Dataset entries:
--- START ---

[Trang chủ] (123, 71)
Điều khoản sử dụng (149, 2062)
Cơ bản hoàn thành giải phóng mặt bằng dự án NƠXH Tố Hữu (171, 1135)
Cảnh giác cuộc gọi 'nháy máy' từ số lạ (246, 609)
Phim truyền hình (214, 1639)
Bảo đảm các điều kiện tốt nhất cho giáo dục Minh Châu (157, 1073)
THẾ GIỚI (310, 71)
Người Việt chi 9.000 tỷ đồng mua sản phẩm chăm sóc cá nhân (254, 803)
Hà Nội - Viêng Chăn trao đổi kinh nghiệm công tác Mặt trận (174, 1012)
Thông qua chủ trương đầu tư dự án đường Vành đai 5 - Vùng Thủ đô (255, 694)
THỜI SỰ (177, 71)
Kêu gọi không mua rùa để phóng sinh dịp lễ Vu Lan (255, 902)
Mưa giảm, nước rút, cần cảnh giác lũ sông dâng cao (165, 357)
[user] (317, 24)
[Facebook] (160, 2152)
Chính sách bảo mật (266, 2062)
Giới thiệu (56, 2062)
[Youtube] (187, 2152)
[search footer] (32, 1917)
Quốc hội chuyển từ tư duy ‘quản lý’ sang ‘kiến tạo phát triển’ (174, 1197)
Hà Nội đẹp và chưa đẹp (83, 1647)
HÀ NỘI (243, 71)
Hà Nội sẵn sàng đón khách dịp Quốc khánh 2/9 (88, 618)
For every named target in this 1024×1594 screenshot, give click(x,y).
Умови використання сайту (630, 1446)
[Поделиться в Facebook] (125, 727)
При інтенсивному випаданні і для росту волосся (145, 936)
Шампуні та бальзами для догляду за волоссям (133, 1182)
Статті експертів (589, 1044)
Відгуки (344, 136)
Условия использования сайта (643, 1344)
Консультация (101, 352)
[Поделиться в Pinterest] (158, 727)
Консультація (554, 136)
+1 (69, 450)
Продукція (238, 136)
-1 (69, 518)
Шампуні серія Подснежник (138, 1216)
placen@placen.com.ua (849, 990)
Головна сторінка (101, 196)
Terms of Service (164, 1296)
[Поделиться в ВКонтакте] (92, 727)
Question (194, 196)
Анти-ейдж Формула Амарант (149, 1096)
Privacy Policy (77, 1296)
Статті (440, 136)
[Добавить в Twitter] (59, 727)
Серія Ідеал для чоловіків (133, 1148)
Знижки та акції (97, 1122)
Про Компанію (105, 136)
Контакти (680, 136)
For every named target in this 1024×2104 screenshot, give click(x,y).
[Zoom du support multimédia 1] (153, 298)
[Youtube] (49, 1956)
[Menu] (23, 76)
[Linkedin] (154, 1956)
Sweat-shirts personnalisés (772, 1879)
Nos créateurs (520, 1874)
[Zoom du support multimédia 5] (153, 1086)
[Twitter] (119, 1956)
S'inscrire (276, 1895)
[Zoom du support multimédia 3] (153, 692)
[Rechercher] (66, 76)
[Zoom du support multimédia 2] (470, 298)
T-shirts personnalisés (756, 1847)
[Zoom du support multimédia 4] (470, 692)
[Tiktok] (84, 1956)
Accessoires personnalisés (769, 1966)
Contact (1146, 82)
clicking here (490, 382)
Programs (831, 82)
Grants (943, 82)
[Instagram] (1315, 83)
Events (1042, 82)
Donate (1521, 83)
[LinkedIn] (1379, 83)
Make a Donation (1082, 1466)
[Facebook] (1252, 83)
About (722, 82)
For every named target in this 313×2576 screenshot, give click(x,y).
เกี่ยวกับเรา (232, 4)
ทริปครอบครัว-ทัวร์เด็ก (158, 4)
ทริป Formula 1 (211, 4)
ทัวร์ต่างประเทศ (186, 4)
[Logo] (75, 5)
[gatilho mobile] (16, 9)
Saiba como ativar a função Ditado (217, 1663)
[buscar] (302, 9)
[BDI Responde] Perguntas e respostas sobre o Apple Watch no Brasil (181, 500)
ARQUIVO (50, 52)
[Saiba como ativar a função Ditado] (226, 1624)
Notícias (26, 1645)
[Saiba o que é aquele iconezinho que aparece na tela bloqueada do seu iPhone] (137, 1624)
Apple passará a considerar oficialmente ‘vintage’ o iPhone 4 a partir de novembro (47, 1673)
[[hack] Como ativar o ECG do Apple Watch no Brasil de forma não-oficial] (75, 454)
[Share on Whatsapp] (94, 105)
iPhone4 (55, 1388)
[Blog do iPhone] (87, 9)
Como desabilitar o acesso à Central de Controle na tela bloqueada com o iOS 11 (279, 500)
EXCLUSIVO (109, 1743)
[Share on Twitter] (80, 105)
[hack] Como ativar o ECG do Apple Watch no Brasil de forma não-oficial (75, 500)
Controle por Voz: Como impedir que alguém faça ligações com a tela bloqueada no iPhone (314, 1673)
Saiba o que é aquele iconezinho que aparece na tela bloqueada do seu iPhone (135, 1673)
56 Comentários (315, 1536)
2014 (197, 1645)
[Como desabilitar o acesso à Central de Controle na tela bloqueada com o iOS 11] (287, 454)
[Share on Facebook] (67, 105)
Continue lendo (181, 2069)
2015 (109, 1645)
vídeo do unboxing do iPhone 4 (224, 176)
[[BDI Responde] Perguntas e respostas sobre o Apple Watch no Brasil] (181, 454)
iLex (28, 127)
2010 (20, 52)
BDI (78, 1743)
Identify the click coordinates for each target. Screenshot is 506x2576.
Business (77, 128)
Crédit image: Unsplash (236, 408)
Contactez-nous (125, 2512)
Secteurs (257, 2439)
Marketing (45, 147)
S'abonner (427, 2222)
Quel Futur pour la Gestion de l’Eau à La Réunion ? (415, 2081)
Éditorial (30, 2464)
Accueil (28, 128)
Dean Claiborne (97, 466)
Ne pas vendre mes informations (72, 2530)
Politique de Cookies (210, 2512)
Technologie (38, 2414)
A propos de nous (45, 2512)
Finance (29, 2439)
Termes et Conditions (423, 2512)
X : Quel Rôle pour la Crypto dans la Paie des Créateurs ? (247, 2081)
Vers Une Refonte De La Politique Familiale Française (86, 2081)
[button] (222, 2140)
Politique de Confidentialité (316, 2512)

--- END ---

Provide solely the number of lines in the data that include the word "Brasil".

| RESULT OF THIS EXERCISE |
4